In 1922, Stern and Gerlach shot silver atoms through a magnetic field gradient. Classical physics predicted a smooth spread—atoms with magnetic moments pointing all different directions should deflect continuously. Instead, the beam split into exactly two lines. Half up, half down. Nothing in between. This isn't measurement error. The atoms genuinely don't have a definite spin direction until you check. Before measurement, an electron exists in superposition—simultaneously spin-up AND spin-down in a way that's not just ignorance on our part. It's not that we don't know which it is; it genuinely IS both until the measurement collapses it onto one outcome. Here's where it gets weird. Spin isn't even physical rotation. We initially thought electrons were tiny spinning spheres, but the math says they'd need surface velocities exceeding light speed. Impossible. Instead, spin is an intrinsic quantum property with no classical analog.
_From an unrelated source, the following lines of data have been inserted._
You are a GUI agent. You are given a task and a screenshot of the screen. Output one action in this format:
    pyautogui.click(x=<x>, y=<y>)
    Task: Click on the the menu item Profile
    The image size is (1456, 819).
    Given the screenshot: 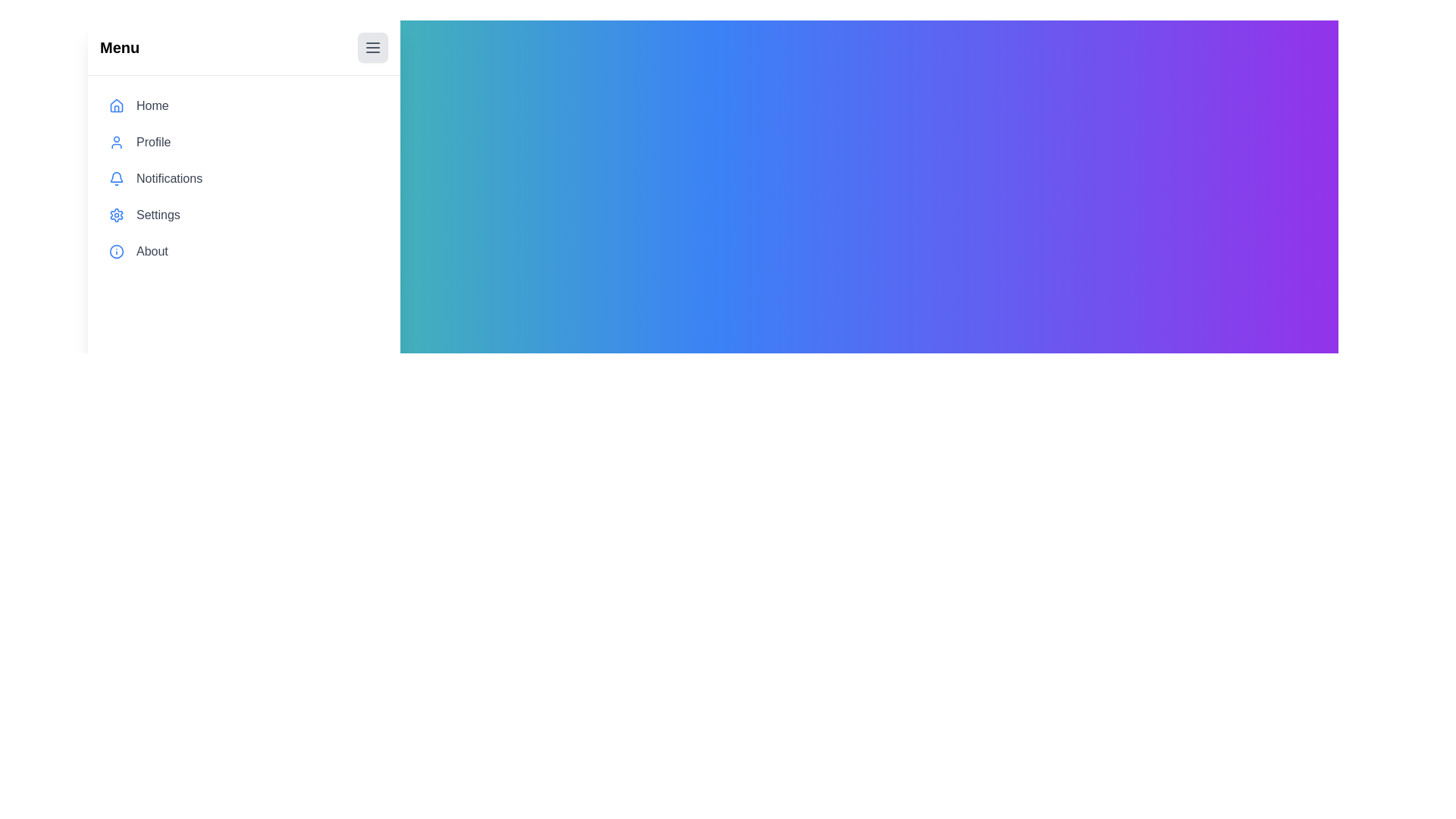 What is the action you would take?
    pyautogui.click(x=244, y=143)
    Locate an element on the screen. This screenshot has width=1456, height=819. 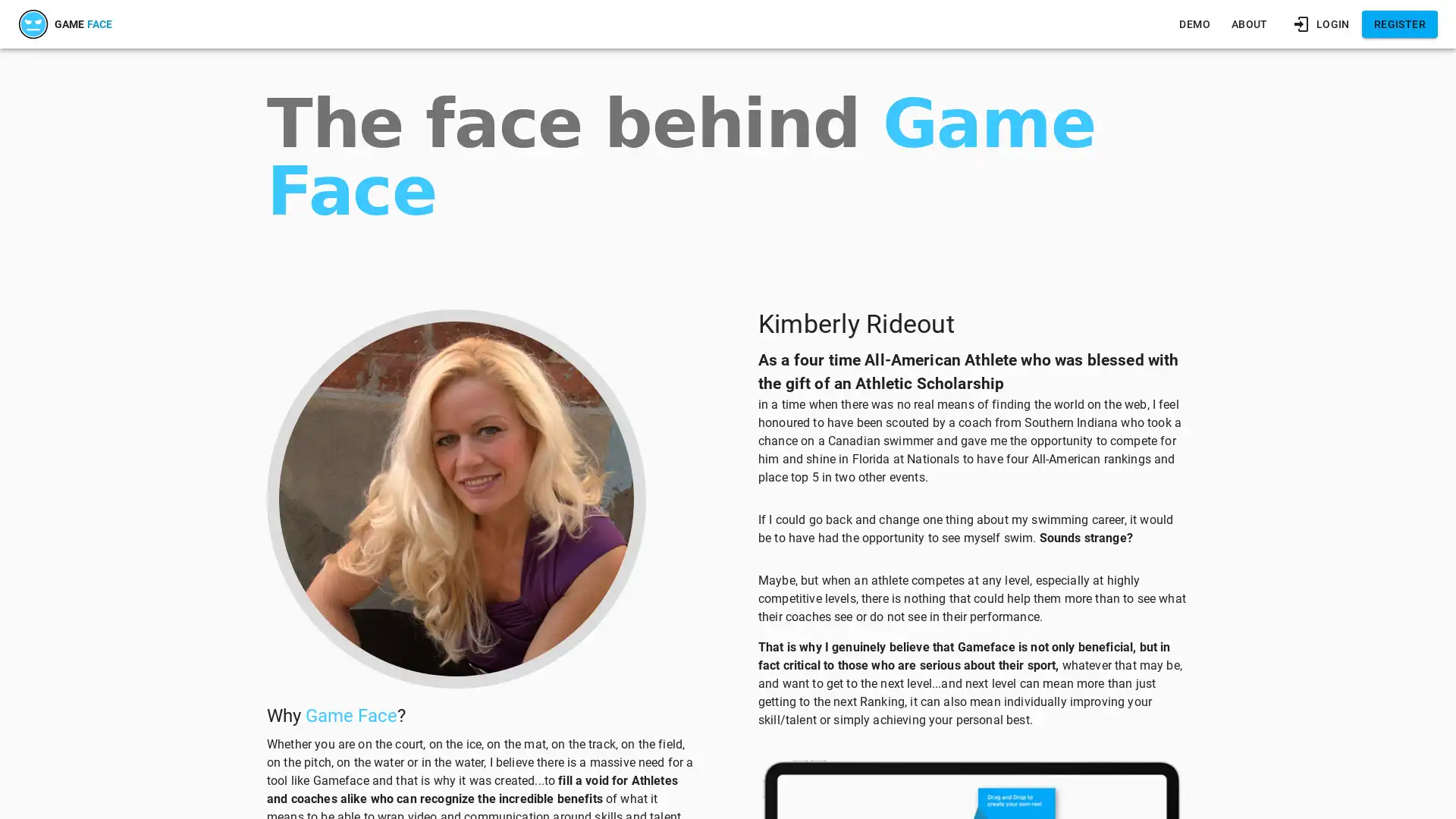
DEMO is located at coordinates (1193, 24).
It's angular momentum that doesn't come from anything rotating.

Why do you say that Feynman diagrams are "just keeping score"? What do they actually do?

When you try to understand how things work—really understand them—you find out pretty quickly that words are slippery. They're not good enough. If I tell you "the electron interacts with the photon," you might picture a billiard ball hitting a marble. But that's wrong. It's not a collision; it's a dance. It's a probability. It's a mess! So, when I was trying to figure out Quantum Electrodynamics, the math was getting out of hand. Pages and pages of integrals. You couldn't see what was happening. You were lost in the algebra. So I started drawing pictures. Not to make it pretty, but to keep track of the score. People look at my diagrams now—these little arrows and squiggles—and they think, "Ah, that's what an electron looks like!" No! It's not a photograph. It's a map of what could happen. Here's the trick: you draw a line. That's a particle, say, an electron, moving through time. Then you draw a wavy line. That's a photon, a piece of light. Where they meet—bloop!—that's a vertex. That's an interaction.

What are virtual particles and why do we need them?

If you have an electron and a positron (that's an anti-electron, going backwards in time—don't panic, it's just a direction!), and they smash together, they might annihilate and turn into a photon. Then that photon might turn back into a new pair. You draw the lines: arrow in, arrow out, squiggle in the middle. You can see the "virtual particles" in the middle—those are the lines that start and end inside the diagram. We call them "mathematical intermediaries." They're like the money changing hands in a bank transfer; you don't see the cash, you just see the balance change. They are the ghosts in the machine that make the force happen. Think about electromagnetic repulsion. Two electrons push each other away. How? They exchange virtual photons. These photons exist only inside the calculation—they never appear as real, detectable particles. They're the accounting system for how forces work.